**** Source data ****

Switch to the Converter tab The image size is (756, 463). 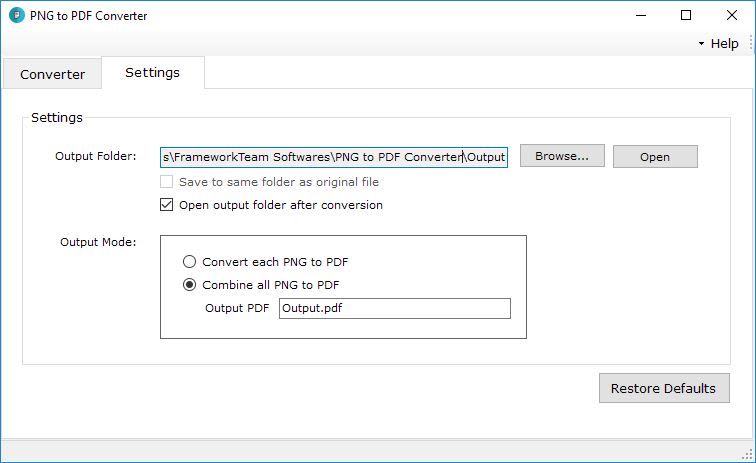(52, 74)
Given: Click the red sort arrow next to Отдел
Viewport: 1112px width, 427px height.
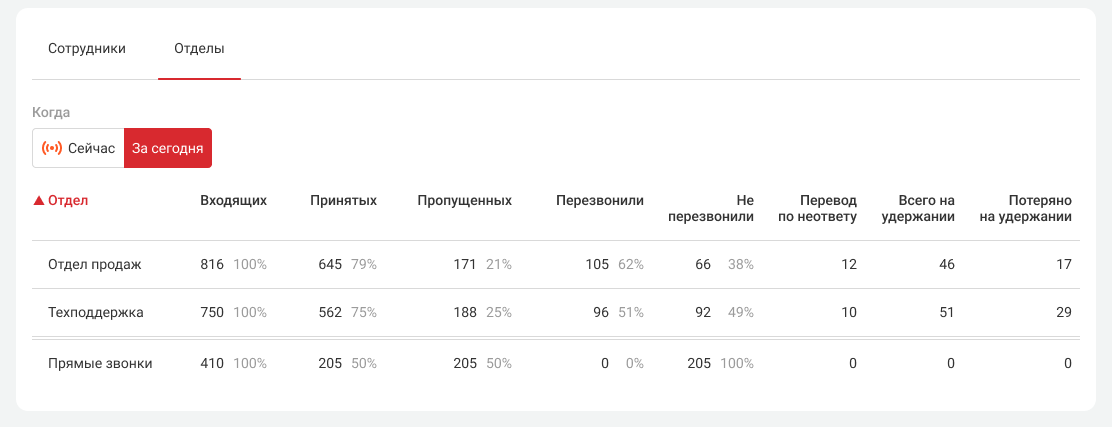Looking at the screenshot, I should pos(38,201).
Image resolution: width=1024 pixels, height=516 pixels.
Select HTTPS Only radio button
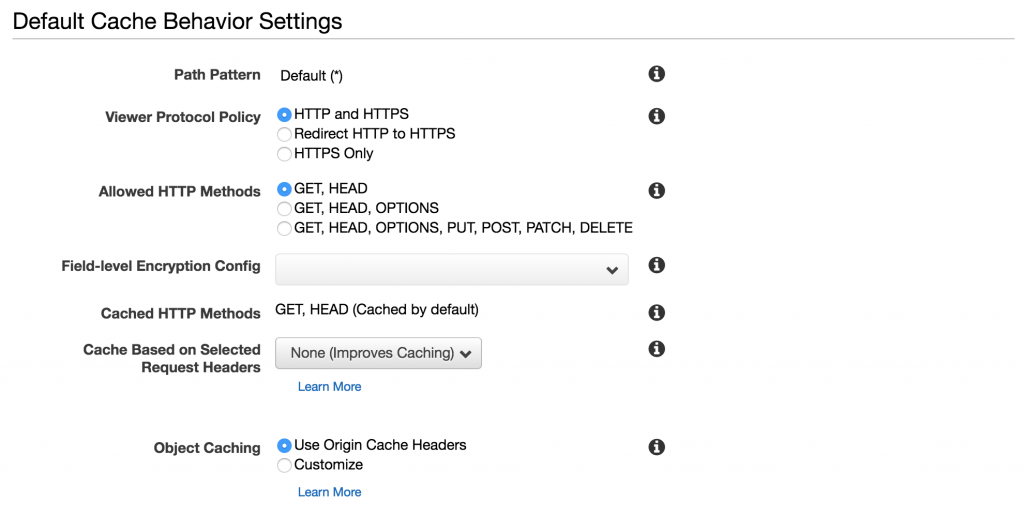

****

_Exercise_
To complete this exercise, repeat exactly the lines above from the one holding "Image resolution: width=1024" to the end of the listing, both included, and leave the pictures out.

_Exercise response_
Image resolution: width=1024 pixels, height=516 pixels.
Select HTTPS Only radio button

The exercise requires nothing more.